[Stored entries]

◆ ◆ ◆ ◆

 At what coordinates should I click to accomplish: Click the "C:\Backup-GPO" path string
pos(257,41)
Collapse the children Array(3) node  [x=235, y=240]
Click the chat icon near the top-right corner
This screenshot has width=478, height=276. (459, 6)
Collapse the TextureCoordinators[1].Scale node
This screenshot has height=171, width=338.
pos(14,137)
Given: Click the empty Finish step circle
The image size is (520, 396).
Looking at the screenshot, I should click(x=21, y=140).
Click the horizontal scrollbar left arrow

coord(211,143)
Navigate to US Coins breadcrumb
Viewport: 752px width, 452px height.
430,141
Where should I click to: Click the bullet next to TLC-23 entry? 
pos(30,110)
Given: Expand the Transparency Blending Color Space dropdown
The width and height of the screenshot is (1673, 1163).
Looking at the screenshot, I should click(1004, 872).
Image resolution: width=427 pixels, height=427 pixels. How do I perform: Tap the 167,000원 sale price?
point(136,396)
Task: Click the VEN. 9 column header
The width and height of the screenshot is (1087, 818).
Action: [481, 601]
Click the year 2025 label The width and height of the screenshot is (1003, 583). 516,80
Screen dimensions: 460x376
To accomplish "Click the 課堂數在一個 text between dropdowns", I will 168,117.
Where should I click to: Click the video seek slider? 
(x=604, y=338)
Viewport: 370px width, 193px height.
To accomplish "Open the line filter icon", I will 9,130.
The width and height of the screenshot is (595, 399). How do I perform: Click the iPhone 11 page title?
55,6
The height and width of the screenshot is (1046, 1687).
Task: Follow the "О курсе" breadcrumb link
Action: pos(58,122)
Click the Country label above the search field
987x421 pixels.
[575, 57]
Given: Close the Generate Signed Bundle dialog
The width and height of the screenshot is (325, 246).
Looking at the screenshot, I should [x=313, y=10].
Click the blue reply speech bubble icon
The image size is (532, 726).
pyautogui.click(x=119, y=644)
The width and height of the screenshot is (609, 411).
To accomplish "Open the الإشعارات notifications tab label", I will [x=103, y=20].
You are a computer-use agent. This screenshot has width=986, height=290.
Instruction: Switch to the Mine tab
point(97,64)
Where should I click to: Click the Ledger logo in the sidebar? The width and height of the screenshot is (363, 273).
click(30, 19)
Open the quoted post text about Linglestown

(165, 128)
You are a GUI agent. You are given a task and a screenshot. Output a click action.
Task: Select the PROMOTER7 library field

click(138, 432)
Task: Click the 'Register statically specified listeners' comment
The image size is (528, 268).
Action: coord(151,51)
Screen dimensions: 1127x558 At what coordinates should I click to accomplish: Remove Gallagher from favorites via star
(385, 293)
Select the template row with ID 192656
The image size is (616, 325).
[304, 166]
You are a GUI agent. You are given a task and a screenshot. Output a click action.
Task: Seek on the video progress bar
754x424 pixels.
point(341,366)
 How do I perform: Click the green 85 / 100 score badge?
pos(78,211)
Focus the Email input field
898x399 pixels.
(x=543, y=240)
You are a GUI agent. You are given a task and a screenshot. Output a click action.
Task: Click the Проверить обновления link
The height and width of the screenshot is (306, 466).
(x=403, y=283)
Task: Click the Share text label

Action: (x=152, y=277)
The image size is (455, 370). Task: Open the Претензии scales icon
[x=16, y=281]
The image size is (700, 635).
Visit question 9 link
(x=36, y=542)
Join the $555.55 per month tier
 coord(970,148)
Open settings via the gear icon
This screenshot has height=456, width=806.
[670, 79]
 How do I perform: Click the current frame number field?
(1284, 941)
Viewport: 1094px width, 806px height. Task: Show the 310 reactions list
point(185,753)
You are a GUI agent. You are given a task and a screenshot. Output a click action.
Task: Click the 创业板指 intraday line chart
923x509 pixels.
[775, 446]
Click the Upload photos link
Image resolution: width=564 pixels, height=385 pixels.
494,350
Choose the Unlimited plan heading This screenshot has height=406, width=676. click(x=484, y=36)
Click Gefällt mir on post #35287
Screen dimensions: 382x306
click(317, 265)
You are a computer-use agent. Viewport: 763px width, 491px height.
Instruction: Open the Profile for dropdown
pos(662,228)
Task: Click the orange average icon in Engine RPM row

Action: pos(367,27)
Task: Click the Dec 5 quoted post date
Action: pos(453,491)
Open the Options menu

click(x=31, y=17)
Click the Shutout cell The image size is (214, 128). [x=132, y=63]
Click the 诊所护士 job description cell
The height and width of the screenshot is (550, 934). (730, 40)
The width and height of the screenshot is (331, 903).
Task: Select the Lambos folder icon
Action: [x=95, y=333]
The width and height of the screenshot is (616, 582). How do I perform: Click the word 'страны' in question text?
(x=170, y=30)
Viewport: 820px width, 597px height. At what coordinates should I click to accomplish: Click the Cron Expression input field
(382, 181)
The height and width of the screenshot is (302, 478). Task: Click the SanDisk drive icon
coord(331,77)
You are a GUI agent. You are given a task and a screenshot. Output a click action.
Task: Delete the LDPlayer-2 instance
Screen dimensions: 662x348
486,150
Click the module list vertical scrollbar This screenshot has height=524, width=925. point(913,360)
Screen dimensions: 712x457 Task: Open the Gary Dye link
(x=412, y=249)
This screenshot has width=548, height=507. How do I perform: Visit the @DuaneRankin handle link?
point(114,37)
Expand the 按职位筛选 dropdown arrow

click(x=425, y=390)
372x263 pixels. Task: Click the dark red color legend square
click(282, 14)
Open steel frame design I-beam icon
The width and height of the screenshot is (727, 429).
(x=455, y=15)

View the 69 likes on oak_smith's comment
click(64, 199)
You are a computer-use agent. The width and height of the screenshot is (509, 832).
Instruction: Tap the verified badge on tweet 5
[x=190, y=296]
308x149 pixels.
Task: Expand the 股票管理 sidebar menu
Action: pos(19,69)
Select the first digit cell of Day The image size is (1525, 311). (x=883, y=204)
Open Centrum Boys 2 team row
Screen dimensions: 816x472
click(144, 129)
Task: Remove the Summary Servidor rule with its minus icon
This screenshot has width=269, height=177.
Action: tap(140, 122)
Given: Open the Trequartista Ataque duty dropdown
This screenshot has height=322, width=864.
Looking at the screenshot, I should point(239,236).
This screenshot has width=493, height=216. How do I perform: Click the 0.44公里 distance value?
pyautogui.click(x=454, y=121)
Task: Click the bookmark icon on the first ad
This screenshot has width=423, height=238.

◆ ◆ ◆ ◆

» Aim of the exercise
Each record above is to be printed again exactly as written.

» Solution for this task
 At what coordinates should I click to accomplish: Click the "C:\Backup-GPO" path string
pos(257,41)
Collapse the children Array(3) node  [x=235, y=240]
Click the chat icon near the top-right corner
This screenshot has width=478, height=276. (459, 6)
Collapse the TextureCoordinators[1].Scale node
This screenshot has height=171, width=338.
pos(14,137)
Given: Click the empty Finish step circle
The image size is (520, 396).
Looking at the screenshot, I should click(x=21, y=140).
Click the horizontal scrollbar left arrow

coord(211,143)
Navigate to US Coins breadcrumb
Viewport: 752px width, 452px height.
430,141
Where should I click to: Click the bullet next to TLC-23 entry? 
pos(30,110)
Given: Expand the Transparency Blending Color Space dropdown
The width and height of the screenshot is (1673, 1163).
Looking at the screenshot, I should click(1004, 872).
Image resolution: width=427 pixels, height=427 pixels. How do I perform: Tap the 167,000원 sale price?
point(136,396)
Task: Click the VEN. 9 column header
The width and height of the screenshot is (1087, 818).
Action: [481, 601]
Click the year 2025 label The width and height of the screenshot is (1003, 583). 516,80
Screen dimensions: 460x376
To accomplish "Click the 課堂數在一個 text between dropdowns", I will 168,117.
Where should I click to: Click the video seek slider? 
(x=604, y=338)
Viewport: 370px width, 193px height.
To accomplish "Open the line filter icon", I will 9,130.
The width and height of the screenshot is (595, 399). How do I perform: Click the iPhone 11 page title?
55,6
The height and width of the screenshot is (1046, 1687).
Task: Follow the "О курсе" breadcrumb link
Action: pos(58,122)
Click the Country label above the search field
987x421 pixels.
[575, 57]
Given: Close the Generate Signed Bundle dialog
The width and height of the screenshot is (325, 246).
Looking at the screenshot, I should [x=313, y=10].
Click the blue reply speech bubble icon
The image size is (532, 726).
pyautogui.click(x=119, y=644)
The width and height of the screenshot is (609, 411).
To accomplish "Open the الإشعارات notifications tab label", I will [x=103, y=20].
You are a computer-use agent. This screenshot has width=986, height=290.
Instruction: Switch to the Mine tab
point(97,64)
Where should I click to: Click the Ledger logo in the sidebar? The width and height of the screenshot is (363, 273).
click(30, 19)
Open the quoted post text about Linglestown

(165, 128)
You are a GUI agent. You are given a task and a screenshot. Output a click action.
Task: Select the PROMOTER7 library field

click(138, 432)
Task: Click the 'Register statically specified listeners' comment
The image size is (528, 268).
Action: coord(151,51)
Screen dimensions: 1127x558 At what coordinates should I click to accomplish: Remove Gallagher from favorites via star
(385, 293)
Select the template row with ID 192656
The image size is (616, 325).
[304, 166]
You are a GUI agent. You are given a task and a screenshot. Output a click action.
Task: Seek on the video progress bar
754x424 pixels.
point(341,366)
 How do I perform: Click the green 85 / 100 score badge?
pos(78,211)
Focus the Email input field
898x399 pixels.
(x=543, y=240)
You are a GUI agent. You are given a task and a screenshot. Output a click action.
Task: Click the Проверить обновления link
The height and width of the screenshot is (306, 466).
(x=403, y=283)
Task: Click the Share text label

Action: (x=152, y=277)
The image size is (455, 370). Task: Open the Претензии scales icon
[x=16, y=281]
The image size is (700, 635).
Visit question 9 link
(x=36, y=542)
Join the $555.55 per month tier
 coord(970,148)
Open settings via the gear icon
This screenshot has height=456, width=806.
[670, 79]
 How do I perform: Click the current frame number field?
(1284, 941)
Viewport: 1094px width, 806px height. Task: Show the 310 reactions list
point(185,753)
You are a GUI agent. You are given a task and a screenshot. Output a click action.
Task: Click the 创业板指 intraday line chart
923x509 pixels.
[775, 446]
Click the Upload photos link
Image resolution: width=564 pixels, height=385 pixels.
494,350
Choose the Unlimited plan heading This screenshot has height=406, width=676. click(x=484, y=36)
Click Gefällt mir on post #35287
Screen dimensions: 382x306
click(317, 265)
You are a computer-use agent. Viewport: 763px width, 491px height.
Instruction: Open the Profile for dropdown
pos(662,228)
Task: Click the orange average icon in Engine RPM row

Action: pos(367,27)
Task: Click the Dec 5 quoted post date
Action: pos(453,491)
Open the Options menu

click(x=31, y=17)
Click the Shutout cell The image size is (214, 128). [x=132, y=63]
Click the 诊所护士 job description cell
The height and width of the screenshot is (550, 934). (730, 40)
The width and height of the screenshot is (331, 903).
Task: Select the Lambos folder icon
Action: [x=95, y=333]
The width and height of the screenshot is (616, 582). How do I perform: Click the word 'страны' in question text?
(x=170, y=30)
Viewport: 820px width, 597px height. At what coordinates should I click to accomplish: Click the Cron Expression input field
(382, 181)
The height and width of the screenshot is (302, 478). Task: Click the SanDisk drive icon
coord(331,77)
You are a GUI agent. You are given a task and a screenshot. Output a click action.
Task: Delete the LDPlayer-2 instance
Screen dimensions: 662x348
486,150
Click the module list vertical scrollbar This screenshot has height=524, width=925. point(913,360)
Screen dimensions: 712x457 Task: Open the Gary Dye link
(x=412, y=249)
This screenshot has width=548, height=507. How do I perform: Visit the @DuaneRankin handle link?
point(114,37)
Expand the 按职位筛选 dropdown arrow

click(x=425, y=390)
372x263 pixels. Task: Click the dark red color legend square
click(282, 14)
Open steel frame design I-beam icon
The width and height of the screenshot is (727, 429).
(x=455, y=15)

View the 69 likes on oak_smith's comment
click(64, 199)
You are a computer-use agent. The width and height of the screenshot is (509, 832).
Instruction: Tap the verified badge on tweet 5
[x=190, y=296]
308x149 pixels.
Task: Expand the 股票管理 sidebar menu
Action: pos(19,69)
Select the first digit cell of Day The image size is (1525, 311). (x=883, y=204)
Open Centrum Boys 2 team row
Screen dimensions: 816x472
click(144, 129)
Task: Remove the Summary Servidor rule with its minus icon
This screenshot has width=269, height=177.
Action: tap(140, 122)
Given: Open the Trequartista Ataque duty dropdown
This screenshot has height=322, width=864.
Looking at the screenshot, I should point(239,236).
This screenshot has width=493, height=216. How do I perform: Click the 0.44公里 distance value?
pyautogui.click(x=454, y=121)
Task: Click the bookmark icon on the first ad
This screenshot has width=423, height=238.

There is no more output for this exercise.